第30回全農日本カーリング選手権大会で優勝した際のひとコマ。米俵を抱いているのが山口だ。(著者撮影)
第30回全農日本カーリング選手権大会で優勝した際のひとコマ。米俵を抱いているのが山口だ。(著者撮影)

 そして両角はカーリングを「仕事。楽しいというよりも仕事」と言い切る。彼は総合型地域スポーツクラブを運営するNPO法人「スポーツコミュニティー軽井沢クラブ」の総務部に勤務し「なんでもやりますよ。事務とか雑用とか。この前も敷地内のフェンスが壊れていたから補修した」と言うが、今季は五輪に集中するために十分な勤務時間は確保できていない。それよりもSC軽井沢クラブの名前で世界に出て、軽井沢のために活躍する役割のほうが重いことを本人も所属先も理解しているのだろう。

カーリングは「仕事」だと言うけれど

 併せて彼が言うのが「必ずしもチームは仲良しじゃなくていい」だ。

 SC軽井沢クラブは現在のレギュラーメンバー、リードで両角友の実弟・両角公佑、山口、サードの清水徹郎が揃った06-07年シーズンから、10年以上、同じメンバーでプレーしている。国内の女子チームも含め、選手の移籍やチームの再編が頻繁なカーリングでは、かなり珍しい例だ。

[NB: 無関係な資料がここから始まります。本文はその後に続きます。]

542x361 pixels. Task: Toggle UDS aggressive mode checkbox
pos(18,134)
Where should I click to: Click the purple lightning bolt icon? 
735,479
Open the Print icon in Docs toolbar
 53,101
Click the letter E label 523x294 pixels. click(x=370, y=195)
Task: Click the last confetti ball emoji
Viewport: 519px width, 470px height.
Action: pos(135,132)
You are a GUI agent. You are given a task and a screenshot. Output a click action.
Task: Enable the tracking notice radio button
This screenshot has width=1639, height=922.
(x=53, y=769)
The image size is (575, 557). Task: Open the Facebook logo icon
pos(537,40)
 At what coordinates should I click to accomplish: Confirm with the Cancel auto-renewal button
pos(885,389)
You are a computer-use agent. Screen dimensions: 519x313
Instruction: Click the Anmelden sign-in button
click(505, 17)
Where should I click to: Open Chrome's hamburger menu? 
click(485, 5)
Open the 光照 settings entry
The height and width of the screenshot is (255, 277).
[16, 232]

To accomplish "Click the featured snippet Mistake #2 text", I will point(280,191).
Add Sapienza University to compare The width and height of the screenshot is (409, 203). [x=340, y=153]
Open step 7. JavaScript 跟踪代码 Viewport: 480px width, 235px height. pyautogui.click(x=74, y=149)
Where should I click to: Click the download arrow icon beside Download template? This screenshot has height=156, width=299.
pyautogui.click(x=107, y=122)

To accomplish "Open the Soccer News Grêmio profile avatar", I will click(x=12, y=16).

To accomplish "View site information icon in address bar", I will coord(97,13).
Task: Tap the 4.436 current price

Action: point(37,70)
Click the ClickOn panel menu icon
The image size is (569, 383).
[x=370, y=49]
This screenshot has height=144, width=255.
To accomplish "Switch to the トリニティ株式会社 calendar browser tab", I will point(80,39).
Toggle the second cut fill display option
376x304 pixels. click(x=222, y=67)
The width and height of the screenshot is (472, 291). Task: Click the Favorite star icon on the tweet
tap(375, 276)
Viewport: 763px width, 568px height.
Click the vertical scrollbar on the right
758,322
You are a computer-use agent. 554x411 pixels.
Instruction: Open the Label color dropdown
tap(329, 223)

 誰のことが好きとか嫌いとかではなくて、同じ顔ぶれで長い時間を共にすればどうしても息が詰まる。おそらくチームメイトは友人というよりはコンビ芸人の相方のような存在なのだろう。決して仲が悪いわけではないが、遠征以外ではメンバーが一緒に食事をする、遊びに行くことは稀だ。

 それでもしっかり「仕事」、つまり自分のプレーをして繋がっている。カーリング選手以外には理解が難しいかもしれないが、それが彼らの絆だ。そして両角は必ずこれも付け足す。

「今やっている攻めるカーリングができるのは、今のメンバーだから。他の人が入ってきて、今やっている作戦ができなくなるなら、僕はいつやめてもいい」

 その繋がりはビジネスライクなようで、何よりも強い。そこにも矛盾があるように思えるが、きっと彼らはその関係のまま、10年を超える強化の道を地道に進み五輪の地に辿り着いたのだろう。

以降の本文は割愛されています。